▶ **Exercise requirements**
Please determine the number of lines in the material below that contain the word "accomplish", and state it alone.
──────────
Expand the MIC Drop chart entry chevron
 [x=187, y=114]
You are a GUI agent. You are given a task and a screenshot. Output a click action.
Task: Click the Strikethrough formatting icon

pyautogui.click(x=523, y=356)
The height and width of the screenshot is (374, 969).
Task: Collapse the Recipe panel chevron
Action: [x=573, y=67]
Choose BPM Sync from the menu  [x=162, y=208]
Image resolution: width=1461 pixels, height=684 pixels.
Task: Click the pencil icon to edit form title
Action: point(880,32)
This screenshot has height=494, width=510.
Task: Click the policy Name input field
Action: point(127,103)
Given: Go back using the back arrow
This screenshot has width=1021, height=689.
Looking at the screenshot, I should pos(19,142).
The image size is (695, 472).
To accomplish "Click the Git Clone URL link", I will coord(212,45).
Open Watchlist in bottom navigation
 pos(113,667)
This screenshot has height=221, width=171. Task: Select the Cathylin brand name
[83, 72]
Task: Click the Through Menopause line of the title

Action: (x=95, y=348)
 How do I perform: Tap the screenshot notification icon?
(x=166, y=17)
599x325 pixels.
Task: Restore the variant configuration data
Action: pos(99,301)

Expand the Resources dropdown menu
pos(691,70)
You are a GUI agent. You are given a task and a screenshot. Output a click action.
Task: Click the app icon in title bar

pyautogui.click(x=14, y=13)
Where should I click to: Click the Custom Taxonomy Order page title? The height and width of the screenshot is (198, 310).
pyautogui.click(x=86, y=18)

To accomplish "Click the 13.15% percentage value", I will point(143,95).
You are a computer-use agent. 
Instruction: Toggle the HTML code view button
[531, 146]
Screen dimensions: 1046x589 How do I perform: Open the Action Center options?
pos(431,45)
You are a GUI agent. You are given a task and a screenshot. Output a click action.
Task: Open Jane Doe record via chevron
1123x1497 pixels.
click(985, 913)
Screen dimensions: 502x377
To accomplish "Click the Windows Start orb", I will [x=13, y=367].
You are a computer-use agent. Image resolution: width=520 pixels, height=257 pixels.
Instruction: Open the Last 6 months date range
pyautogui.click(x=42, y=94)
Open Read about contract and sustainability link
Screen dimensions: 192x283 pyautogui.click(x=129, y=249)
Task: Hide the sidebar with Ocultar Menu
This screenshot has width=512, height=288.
──────────
▶ **Exercise response**
3